Chapter 1, Matronly Models:
- Ehuang and Nüying, daughters of Emperor Yao; both married his successor, Emperor Shun, providing him with invaluable political advice.
- Jiang Yuan, virgin mother of Hou Ji, and, through him, effectively the ancestor of the Zhou dynasty.
- Jiandi, consort of Emperor Ku, said to have become pregnant after swallowing a blackbird's egg.
- Lady Tushan, consort of Yu the Great; taught her son, the future-Emperor Qi, how to be a virtuous ruler.
- Bi Bing, consort of King Tang, founder of the Shang dynasty; said to have ensured there was order and respect among Tang's concubines, and that there was no jealousy or backbiting.
- Tai Si (12th-11th centuries BCE), along with Tai Jiang and Tao Ren, one of the three mothers of the Zhou dynasty; hailed by later dynasties as the ideal Imperial consort.
- Zhuang Jiang (died 690 BCE), daughter of Duke Zhuang of Qi; was admonished by her tutor over her improper conduct, after which she turned her life around.
- Meng Mu (4th century BCE), the mother of Mencius; a single mother who taught her son the importance of etiquette and learning despite living in poverty.

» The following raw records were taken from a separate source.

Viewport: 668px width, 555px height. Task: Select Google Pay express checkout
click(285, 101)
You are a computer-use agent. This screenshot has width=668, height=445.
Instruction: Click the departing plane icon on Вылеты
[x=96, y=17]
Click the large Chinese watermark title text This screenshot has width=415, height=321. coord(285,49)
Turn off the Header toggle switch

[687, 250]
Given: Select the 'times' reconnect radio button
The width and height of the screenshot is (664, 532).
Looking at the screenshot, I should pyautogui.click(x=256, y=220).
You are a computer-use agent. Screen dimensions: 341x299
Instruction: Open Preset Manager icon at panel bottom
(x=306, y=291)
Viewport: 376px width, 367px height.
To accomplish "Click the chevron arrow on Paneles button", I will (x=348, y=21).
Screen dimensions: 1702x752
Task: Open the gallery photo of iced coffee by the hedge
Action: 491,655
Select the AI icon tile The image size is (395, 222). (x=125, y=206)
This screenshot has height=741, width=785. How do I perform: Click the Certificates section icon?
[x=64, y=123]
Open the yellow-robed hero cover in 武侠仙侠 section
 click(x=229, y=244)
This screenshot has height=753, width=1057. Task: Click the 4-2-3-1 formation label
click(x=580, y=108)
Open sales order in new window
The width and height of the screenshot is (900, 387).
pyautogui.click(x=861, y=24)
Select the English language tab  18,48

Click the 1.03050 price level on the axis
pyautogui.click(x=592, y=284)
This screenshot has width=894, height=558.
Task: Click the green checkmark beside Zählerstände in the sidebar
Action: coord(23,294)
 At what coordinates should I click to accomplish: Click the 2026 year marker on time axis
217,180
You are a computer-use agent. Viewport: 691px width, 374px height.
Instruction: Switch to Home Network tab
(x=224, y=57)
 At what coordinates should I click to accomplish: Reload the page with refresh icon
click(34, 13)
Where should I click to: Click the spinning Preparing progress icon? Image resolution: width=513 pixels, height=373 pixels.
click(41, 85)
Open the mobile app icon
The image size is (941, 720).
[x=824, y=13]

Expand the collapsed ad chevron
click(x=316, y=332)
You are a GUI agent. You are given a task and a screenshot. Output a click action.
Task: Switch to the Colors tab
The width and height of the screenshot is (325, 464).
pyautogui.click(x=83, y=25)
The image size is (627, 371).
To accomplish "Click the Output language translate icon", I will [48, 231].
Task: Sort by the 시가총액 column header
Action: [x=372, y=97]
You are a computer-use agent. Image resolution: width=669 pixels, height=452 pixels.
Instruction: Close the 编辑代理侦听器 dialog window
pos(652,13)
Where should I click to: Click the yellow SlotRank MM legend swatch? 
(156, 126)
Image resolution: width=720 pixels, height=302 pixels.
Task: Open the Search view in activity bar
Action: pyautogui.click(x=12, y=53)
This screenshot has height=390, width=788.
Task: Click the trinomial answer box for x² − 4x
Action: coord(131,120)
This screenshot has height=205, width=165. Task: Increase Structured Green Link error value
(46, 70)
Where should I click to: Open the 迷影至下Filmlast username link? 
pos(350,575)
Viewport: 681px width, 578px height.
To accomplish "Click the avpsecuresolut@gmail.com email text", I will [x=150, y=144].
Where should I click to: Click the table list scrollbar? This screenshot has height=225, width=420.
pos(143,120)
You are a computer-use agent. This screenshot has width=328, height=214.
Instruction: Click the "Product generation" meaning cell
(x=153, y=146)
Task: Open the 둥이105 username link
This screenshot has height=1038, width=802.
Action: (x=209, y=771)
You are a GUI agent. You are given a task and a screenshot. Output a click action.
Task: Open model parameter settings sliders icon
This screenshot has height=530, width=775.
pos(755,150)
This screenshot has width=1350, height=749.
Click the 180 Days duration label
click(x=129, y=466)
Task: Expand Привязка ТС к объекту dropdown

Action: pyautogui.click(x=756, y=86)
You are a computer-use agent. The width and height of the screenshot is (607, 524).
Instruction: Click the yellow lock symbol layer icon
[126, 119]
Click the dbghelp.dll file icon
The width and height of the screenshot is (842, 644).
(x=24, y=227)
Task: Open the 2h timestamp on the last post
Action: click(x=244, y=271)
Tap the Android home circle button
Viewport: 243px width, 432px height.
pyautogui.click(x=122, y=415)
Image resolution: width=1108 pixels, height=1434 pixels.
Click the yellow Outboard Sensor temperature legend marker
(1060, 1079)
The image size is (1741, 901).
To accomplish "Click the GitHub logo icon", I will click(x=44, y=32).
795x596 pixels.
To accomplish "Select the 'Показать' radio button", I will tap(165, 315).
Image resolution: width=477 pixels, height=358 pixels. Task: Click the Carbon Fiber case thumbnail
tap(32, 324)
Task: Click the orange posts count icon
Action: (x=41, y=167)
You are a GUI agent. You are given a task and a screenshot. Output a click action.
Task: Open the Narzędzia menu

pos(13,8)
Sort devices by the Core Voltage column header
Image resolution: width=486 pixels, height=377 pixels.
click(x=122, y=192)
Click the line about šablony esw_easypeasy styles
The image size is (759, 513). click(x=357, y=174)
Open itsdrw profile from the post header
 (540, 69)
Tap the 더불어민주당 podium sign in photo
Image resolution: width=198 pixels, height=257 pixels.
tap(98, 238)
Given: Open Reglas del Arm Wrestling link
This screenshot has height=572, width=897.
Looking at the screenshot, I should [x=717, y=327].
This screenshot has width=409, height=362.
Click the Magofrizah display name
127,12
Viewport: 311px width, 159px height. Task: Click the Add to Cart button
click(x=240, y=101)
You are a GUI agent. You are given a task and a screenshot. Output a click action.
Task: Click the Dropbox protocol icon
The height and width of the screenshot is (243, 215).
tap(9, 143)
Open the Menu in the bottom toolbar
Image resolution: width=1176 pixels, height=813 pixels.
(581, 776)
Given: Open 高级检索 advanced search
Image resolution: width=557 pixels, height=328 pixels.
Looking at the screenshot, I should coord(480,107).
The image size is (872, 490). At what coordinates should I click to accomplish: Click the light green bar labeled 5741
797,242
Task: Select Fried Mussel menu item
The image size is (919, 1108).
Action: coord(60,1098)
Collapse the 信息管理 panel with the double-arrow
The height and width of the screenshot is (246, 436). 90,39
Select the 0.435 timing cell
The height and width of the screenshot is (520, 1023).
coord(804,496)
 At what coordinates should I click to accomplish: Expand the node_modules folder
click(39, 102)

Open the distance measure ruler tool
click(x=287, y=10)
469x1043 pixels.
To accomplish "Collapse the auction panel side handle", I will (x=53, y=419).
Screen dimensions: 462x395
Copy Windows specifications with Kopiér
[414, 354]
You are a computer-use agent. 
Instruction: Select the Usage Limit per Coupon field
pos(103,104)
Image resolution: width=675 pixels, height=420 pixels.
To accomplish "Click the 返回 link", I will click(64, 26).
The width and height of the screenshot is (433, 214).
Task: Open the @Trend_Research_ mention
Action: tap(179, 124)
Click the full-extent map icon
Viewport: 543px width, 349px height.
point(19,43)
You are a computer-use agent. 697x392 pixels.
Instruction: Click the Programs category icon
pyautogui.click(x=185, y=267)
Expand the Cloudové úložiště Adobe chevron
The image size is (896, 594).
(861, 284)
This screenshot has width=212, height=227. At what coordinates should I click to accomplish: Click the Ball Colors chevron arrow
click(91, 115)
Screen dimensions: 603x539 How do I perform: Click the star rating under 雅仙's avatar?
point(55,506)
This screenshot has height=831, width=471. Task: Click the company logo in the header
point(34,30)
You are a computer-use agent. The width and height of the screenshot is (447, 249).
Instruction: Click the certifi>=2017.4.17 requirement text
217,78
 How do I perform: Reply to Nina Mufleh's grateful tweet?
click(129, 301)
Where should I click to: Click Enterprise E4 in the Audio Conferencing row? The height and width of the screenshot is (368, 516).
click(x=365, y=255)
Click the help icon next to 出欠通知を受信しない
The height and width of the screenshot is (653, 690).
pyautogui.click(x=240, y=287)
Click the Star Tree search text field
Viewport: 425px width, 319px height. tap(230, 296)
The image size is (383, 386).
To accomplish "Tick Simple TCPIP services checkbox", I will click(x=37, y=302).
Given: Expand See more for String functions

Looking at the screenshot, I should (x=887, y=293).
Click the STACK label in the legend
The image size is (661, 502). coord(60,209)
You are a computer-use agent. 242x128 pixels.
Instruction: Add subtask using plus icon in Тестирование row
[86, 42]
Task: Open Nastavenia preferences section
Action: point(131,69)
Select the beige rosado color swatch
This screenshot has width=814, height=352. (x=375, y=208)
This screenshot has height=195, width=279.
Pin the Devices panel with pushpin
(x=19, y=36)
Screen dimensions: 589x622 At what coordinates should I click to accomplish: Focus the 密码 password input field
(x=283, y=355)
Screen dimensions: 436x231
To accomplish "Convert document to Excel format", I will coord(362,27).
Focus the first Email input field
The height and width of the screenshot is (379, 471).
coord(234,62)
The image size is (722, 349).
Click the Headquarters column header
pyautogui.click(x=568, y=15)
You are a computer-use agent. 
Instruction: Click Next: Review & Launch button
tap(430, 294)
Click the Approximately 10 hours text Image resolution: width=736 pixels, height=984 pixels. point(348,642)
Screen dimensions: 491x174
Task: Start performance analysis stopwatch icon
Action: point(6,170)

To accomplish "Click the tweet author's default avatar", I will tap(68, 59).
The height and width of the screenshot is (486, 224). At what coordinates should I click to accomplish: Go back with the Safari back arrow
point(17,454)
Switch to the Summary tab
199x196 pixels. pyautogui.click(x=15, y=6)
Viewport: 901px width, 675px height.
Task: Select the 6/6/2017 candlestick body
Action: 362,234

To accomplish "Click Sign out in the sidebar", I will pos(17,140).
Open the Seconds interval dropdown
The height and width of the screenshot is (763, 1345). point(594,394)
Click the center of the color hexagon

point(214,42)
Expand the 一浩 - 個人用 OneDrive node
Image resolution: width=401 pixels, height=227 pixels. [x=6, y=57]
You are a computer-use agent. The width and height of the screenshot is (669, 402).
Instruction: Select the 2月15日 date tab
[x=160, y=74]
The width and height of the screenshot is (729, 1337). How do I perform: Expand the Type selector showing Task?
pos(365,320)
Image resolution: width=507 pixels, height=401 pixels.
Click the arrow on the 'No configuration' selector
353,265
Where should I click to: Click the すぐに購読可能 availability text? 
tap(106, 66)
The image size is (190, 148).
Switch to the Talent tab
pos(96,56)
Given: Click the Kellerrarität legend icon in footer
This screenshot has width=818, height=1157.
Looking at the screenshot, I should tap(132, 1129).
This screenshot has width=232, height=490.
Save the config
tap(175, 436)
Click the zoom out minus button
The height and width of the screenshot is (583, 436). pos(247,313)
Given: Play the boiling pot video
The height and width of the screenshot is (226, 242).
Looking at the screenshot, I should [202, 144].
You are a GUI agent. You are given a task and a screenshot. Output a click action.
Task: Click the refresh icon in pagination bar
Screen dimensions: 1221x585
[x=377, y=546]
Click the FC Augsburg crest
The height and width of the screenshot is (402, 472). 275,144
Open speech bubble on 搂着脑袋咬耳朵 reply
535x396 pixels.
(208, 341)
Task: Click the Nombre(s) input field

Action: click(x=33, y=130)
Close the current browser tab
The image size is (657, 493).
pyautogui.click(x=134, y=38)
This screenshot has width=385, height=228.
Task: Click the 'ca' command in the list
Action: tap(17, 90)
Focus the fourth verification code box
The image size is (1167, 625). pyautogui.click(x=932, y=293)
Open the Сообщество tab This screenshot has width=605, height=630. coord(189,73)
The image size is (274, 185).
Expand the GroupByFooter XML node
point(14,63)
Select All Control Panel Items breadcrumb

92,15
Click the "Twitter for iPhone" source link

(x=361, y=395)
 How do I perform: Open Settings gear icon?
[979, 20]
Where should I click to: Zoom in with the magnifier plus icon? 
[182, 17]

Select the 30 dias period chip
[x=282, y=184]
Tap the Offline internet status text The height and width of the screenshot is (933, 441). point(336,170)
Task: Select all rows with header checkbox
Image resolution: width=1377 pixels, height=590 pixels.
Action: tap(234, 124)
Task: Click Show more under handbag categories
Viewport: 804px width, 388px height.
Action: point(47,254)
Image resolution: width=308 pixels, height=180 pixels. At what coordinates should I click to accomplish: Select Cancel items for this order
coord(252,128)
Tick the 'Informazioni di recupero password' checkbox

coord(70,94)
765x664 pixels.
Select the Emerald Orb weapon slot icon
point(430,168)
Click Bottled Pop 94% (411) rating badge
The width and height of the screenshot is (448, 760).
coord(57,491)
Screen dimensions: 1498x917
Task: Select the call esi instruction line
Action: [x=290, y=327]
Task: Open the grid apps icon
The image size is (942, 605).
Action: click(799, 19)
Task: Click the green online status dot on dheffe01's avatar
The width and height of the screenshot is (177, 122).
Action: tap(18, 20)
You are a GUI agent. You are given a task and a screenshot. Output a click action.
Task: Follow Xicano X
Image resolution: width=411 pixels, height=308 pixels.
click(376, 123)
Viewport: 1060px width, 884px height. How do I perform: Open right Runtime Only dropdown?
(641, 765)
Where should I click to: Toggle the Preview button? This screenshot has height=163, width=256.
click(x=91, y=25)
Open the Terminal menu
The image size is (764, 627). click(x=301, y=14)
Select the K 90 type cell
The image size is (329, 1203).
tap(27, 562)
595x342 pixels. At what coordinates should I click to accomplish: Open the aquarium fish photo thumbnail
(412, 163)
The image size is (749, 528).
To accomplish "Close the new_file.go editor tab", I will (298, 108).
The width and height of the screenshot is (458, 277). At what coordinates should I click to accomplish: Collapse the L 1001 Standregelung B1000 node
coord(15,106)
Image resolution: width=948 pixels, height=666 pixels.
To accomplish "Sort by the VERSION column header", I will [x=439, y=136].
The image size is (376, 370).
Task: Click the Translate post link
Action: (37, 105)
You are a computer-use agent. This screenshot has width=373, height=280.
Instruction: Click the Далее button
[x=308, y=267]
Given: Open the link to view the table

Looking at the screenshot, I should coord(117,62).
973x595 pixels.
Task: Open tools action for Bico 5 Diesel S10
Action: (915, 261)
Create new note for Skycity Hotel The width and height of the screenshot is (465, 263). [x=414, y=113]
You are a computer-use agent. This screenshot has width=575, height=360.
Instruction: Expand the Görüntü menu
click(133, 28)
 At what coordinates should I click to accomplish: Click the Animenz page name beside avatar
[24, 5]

Chapter 2, The Worthy and Enlightened:
- Queen Jiang (died 782 BCE), wife of King Xuan of Zhou; her extreme display of humility persuaded Xuan to focus on affairs of state rather than his concubines.
- Lady Shao Wey (7th century BCE), concubine of King Huan of Qi; successfully pleaded for her home state of Wey to be spared from attack.
- Qi Jiang (7th century BCE), wife of Duke Wen of Jin; got Wen drunk after he refused to retake his home state, then took him there, forcing him to act.
- Duchess Mu of Qin (7th century BCE), wife of Duke Mu of Qin, whose tears and threat of self-immolation persuaded the Duke to spare her brother's life.
- Lady Fan (7th-6th centuries BCE), favorite consort of King Zhuang of Chu; persuaded the King to cut back on his passion for hunting by refusing to eat meat until he did so.
- Lady Zhao (7th century BCE), second wife of Zhao Cui, who convinced her husband to reconcile with his first wife and eldest son.
- Liuxia Hui's Wife (7th century BCE), insisted on performing her husband's funeral oration, as no one knew his deeds and merits better than her.

Chapter 3, The Benevolent and Wise:
- Deng Man, wife of King Wu of Chu (8th century BCE), famous for a proverb stating that it is the way of Heaven for decline to follow prosperity.
- Duchess Mu of Xu (7th century BCE), reputedly China's first female poet, remembered for risking her position to get aid to her home state of Wey when it was attacked.
- Sunshu Ao's mother (7th century BCE), who praised her son for doing good deeds in secret, as it would bring him good fortune in the future.
- Zhao Kuo's wife (3rd century BCE), tried to persuade both her son and King Xiaocheng of Zhao that the former was the wrong choice to take command of the army; she was ignored, and the army was destroyed, along with her son.

Chapter 4, The Chaste and Obedient:
- Lady Meng (7th century BCE), wife of King Xiao of Qi, renowned for her modesty and chastity; hanged herself rather than seemingly be disgraced in public.
- Lady Meng Jiang (3rd century BCE); her tears on hearing of her husband's death caused part of the Great Wall to collapse, revealing his bones.
- Bo Ying (6th century BCE), mother to King Zhao of Chu; fought her would-be rapist, King Helü of Wu, with a knife and lectured him on morality, causing him to retreat in shame.
- Zhen Jiang (6th century BCE), first wife of King Zhao of Chu, refused to be evacuated during a flood due to the messenger not having the King's command token (which she had pledged to obey above all), and so died before it could be retrieved.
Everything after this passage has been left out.